Di mata Kaito, semuanya berjalan sedikit kabur. Celotehan teman-temannya hanya sedikit yang didengarnya. Hanya terkadang saat mereka membicara Kaito Kid, saat itulah dia ikut angkat bicara. Tentunya dengan memuji-muji Kid-dirinya sendiri-. Selebihnya semuanya berlalu begitu saja. Dia benar-benar tidak berniat untuk datang kesini, hanya karena demi teman masa kecilnya lah dia menyerah. Dan lagipula baginya semua ini tidak terlalu menarik, uh, oke, dia mengakui bahwa ada hal yang membuatnya bertahan lebih lama. Seorang pemuda yang bersama mereka yang membuatnya sedikit penasaran. Kudou Shinichi, seorang detektif, yang dia dengar dari percakapan mereka. Uh, jadi dia sama seperti si pirang yang menyebalkan itu, batinnya di awal. Selain itu, kemiripan wajah mereka berdua yang bisa dibilang seperti anak kembar, er-, meskipun ada banyak perbedaan disana-sini, yang membuat mereka bisa dibedakan, dan kepribadian mereka berdua yang benar-benar berkebalikan membuatnya sedikit bersemangat mengikuti gadis-gadis itu.
Terbersit untuk memanfaatkan kemiripan mereka, di aksi pencurian berikutnya, dan semua itu seakan sia-sia ketika dengan wajah polos, tanpa dosa, Kudou Shinichi, seorang detektif dari Timur, penyelamat kepolisian Beika, yang mereka sebut-sebut Holmes masa kini, tidak mengenal siapa Kaito Kid itu. HOW COULD YOU DON'T KNOW HIM! Kaito seakan-akan ingin teriak-teriak di depan pemuda itu. Sebelum dia teriak di depannya, sepertinya gadis pirang, yang namanya Suzuki-san, mengerti kemarahan dalam hatinya.
"HAAAH,, Apaaa?! Kau tidak mengenal Kaito Kid-sama, the phantom of thief, Magician of the Moonlight, Kaitou 1412 yang suuppeeer tampan dan hebaat?! Dimana selama ini kau, Kudou? Di planet Mars?!"
Haa, benar-benar. Kaito mengangguk-angguk dalam hati. Meski dia merasa pujian yang dikatakan Suzuki-san mungkin agak berlebihan- bukannya dia keberatan sih- dengan super tampan dan hebat, tapi dia sama-sama tidak habis pikir, bagaimana seorang detektif yang bekerja sama dengan kepolisian, dan tentunya tidak pernah ketinggalan berita kriminal kan? Tidak mengenal Kaito Kid. Benar-benar tidak masuk akal. Kecuali jika dia baru lahir, atau baru turun dari planet lain.
"Uh, maaf kalau selama ini aku tinggal di Mars, Sonoko.." jawabnya datar, agak tersentak dengan teriakan kerasnya, dan seolah-olah terdengar tidak tertarik," aku hanya menangani kasus pembunuhan, dan aku tidak tertarik dengan kasus pencurian."

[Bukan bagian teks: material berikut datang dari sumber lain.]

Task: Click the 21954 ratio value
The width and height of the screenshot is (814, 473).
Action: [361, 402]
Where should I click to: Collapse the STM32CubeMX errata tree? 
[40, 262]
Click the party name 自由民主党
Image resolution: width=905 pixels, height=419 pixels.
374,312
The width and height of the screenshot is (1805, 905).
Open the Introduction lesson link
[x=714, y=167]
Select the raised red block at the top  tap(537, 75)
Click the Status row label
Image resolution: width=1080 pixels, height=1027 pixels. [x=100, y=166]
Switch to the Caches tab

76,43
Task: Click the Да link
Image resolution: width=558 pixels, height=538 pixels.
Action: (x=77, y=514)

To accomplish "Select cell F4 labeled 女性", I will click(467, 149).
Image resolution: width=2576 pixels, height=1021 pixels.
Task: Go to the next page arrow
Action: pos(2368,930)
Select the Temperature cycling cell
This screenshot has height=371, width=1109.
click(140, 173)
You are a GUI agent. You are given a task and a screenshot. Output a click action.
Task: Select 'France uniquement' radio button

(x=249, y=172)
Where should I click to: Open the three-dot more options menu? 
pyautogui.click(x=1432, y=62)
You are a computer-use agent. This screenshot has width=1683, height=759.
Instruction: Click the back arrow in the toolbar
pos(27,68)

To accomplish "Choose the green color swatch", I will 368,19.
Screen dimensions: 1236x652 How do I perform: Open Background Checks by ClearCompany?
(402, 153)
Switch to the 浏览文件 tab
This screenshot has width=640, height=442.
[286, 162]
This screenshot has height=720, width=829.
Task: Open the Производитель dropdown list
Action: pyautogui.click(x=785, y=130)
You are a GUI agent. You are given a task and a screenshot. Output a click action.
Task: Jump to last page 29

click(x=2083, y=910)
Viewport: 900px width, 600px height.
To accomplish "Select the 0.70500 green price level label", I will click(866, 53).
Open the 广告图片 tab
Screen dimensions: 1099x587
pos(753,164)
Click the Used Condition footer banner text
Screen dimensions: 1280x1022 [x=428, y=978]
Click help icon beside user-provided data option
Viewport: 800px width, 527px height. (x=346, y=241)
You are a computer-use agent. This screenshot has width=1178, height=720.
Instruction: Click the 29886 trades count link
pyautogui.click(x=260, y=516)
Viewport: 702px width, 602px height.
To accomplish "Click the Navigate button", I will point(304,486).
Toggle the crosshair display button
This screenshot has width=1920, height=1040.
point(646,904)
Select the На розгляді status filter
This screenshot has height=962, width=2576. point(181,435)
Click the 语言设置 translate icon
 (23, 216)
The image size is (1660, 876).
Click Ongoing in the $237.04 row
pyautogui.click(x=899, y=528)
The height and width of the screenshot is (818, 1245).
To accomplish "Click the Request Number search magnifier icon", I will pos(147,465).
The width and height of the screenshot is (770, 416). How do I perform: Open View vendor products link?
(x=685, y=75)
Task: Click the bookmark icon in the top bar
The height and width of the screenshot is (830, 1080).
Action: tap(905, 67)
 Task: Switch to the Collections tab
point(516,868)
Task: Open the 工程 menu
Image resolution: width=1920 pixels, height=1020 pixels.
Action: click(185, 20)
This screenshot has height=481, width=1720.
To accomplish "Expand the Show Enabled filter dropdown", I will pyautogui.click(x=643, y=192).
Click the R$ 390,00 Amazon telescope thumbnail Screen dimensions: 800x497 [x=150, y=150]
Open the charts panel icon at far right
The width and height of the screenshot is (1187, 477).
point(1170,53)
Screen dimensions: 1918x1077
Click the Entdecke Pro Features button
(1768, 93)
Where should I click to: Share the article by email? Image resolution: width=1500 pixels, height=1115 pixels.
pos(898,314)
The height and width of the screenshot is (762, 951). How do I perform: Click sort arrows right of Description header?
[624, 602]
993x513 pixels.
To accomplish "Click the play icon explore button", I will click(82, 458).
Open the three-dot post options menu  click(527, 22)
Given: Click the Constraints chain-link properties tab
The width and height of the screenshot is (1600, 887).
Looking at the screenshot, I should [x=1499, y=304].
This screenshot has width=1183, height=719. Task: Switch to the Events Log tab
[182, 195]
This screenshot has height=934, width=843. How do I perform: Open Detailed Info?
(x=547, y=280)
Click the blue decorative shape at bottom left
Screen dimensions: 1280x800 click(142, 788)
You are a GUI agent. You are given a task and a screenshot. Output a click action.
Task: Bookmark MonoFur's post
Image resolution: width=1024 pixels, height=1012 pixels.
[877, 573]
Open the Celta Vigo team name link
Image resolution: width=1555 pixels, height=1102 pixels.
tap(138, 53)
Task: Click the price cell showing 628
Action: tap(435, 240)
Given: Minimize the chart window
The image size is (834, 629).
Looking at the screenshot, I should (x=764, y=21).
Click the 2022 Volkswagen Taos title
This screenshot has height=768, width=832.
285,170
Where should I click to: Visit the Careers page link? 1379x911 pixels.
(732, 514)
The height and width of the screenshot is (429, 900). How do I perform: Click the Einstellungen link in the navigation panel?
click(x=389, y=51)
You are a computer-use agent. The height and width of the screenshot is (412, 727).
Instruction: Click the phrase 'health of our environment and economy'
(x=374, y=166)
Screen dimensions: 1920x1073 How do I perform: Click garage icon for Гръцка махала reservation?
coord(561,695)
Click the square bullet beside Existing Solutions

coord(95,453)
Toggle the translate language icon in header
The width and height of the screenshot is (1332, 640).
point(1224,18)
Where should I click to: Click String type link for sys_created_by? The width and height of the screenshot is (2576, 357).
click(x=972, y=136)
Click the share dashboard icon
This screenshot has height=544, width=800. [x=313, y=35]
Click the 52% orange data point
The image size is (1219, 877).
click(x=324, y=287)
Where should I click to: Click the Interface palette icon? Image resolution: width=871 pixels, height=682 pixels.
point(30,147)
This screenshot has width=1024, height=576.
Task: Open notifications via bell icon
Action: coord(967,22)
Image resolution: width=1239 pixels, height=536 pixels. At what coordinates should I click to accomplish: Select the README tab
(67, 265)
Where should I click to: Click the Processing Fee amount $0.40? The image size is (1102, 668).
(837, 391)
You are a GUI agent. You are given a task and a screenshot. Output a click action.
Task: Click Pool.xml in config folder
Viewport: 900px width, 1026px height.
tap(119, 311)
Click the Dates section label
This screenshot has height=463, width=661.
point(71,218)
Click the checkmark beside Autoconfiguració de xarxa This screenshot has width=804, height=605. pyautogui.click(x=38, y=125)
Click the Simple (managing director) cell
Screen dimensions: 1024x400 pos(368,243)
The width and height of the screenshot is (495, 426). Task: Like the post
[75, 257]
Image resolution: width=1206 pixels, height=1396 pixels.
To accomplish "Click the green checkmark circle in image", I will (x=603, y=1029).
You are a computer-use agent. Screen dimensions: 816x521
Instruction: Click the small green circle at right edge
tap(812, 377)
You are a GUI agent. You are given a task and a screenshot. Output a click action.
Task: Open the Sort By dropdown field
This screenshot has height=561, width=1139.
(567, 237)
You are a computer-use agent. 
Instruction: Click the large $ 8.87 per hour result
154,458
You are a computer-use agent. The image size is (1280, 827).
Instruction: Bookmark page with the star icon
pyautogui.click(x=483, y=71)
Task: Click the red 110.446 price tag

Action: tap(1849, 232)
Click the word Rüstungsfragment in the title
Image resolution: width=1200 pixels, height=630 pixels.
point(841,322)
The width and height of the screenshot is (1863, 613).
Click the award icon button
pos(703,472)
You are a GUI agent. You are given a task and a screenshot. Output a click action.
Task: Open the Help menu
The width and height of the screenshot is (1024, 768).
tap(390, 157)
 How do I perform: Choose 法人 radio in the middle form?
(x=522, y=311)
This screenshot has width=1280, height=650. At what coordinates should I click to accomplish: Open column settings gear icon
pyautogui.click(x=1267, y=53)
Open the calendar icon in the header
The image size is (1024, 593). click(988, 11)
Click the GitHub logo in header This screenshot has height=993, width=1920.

Mata Kaito berkedut. Ran dan Aoko hanya bisa tertawa kecil mendengar jawaban Shinichi. Sonoko masih terlihat marah dan kesal dengan sikap Shinichi.
"Ne,ne, Kaito, sepertinya ada detektif yang sama sekali tidak tertarik dengan idolamu, dan bahkan sepertinya dia menganggapnya tidak ada," goda Aoko dengan senyumannya yang mengejek.
"Ugh, diam Aoko," Kaito mendengus. Oke, detektif satu ini benar-benar membuatnya kesal. Mungkin tidak semenyebalkan detektif pirang yang dia kenal. Tapi dia menyebalkan dari segi lain. Dan Kaito tidak suka dengan perasaan diacuhkan seperti ini. Dia sudah terlalu biasa menjadi pusat perhatian. Setiap orang mengenalnya. Oke, mungkin tidak semua orang mengelu-elukannya, ada beberapa yang membencinya, tapi paling tidak mereka mengenalnya. Mengenal Kaito Kid. Dengan perasaan itulah Kaito membuat janji dalam hatinya. Bahwa dia akan membuat detektif satu ini mengenalnya. Dan menganggap bahwa Kaito Kid itu penting.
"Ne, sudah sudah," Ran mencoba menengahi sedikit pertengkaran mereka, "bukankah setelah ini kita mau ke wahana yang lain, karena itulah kita harus-" belum selesai Ran berbicara, sebuah teriakan dari sisi lain restoran memotongnya. Dan seperti reflek, Shinichi berlari menuju sumber suara. Dan seketika Kaito merasa, semua detektif sama saja.
00000
Sebuah teriakan tadi ternyata memang tanda terjadi pembunuhan. Sekejap setelah Shinichi berlari menuju korban, dia langsung meminta Ran untuk memanggil polisi. Sambil menunggu polisi datang, Shinichi mulai menginterogasi orang-orang di sekitar korban. Sepuluh menit kemudian polisi pun datang. Dan tidak berselang lama polisi tiba, sebuah senyum –aku mengerti sekarang- tersungging dari bibir Shinichi.
Kaito yang hanya melihat dari tempat duduknya, memperhatikan detil setiap gerak-gerik detektif yang baru saja dikenalnya itu. Cara dia mengamati, menginterogasi, mengernyitkan alisnya saat menganalisis kasus di hadapannya diperhatikannya dengan jelas. Dalam beberapa aspek umum, Kudou tidak berbeda dengan Hakuba. Tapi ada beberapa hal yang membuatnya berbeda dari Hakuba. Tatapan mata birunya yang tajam saat meneliti setiap petunjuk yang ada, binar matanya saat dia mengetahui trik pelaku, dan sorot matanya saat dia mencoba menelanjangi setiap argumen pelaku, yang menurut Kaito sangat mempesona. Tunggu, apa yang dia pikirkan, ugh, sepertinya manik mata biru yang indah –lagi- milik Kudo membuatnya berpikir yang aneh-aneh. Sepasang mata biru langit yang dalam dan berkilauan seperti permata itulah yang membuatnya terhipnotis. Ah, hey, apa yang aku pikirkan lagi, ugh sepertinya otakku mulai lelah dengan semua permata yang pernah kucuri. Pikirannya terpecah saat Sonoko bicara.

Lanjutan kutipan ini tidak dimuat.